Instructions for the task - What you return should be each line of the data containing the string "computer".

Data provided -
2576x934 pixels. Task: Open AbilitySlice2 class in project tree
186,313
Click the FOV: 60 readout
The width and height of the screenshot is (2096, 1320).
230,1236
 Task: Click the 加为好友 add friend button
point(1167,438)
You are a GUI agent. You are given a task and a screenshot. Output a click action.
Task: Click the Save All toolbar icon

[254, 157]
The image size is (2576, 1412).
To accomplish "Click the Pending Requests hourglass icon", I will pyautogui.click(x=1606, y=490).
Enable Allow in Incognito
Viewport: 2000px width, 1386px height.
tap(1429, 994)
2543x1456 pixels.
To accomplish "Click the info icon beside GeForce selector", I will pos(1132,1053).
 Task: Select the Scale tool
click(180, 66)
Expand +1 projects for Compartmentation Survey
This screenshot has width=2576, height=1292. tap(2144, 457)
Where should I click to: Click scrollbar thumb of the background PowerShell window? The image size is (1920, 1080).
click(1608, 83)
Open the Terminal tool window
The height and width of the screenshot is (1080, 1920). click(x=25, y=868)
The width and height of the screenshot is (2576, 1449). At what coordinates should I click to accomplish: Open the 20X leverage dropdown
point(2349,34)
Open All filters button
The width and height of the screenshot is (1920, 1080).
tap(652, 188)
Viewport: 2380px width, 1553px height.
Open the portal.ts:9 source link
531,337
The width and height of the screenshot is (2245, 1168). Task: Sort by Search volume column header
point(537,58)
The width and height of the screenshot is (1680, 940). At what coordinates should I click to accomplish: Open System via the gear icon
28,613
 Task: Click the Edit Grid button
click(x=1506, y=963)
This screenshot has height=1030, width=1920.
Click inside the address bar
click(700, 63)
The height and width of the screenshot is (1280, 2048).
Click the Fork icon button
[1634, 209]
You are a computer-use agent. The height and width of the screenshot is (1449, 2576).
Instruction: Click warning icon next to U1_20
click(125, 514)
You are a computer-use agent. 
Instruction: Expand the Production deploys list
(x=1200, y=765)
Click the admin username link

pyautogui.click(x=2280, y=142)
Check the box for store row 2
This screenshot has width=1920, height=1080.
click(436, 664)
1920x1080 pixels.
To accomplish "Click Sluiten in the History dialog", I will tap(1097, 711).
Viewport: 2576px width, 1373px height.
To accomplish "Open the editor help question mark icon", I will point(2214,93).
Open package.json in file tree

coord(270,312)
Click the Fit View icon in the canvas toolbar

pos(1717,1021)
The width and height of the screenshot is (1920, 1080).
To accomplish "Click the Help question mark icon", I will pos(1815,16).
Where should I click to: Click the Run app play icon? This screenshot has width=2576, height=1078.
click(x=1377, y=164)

Answer to this exercise -
You are a computer-use agent. The height and width of the screenshot is (1449, 2576).
You are a computer-use agent. 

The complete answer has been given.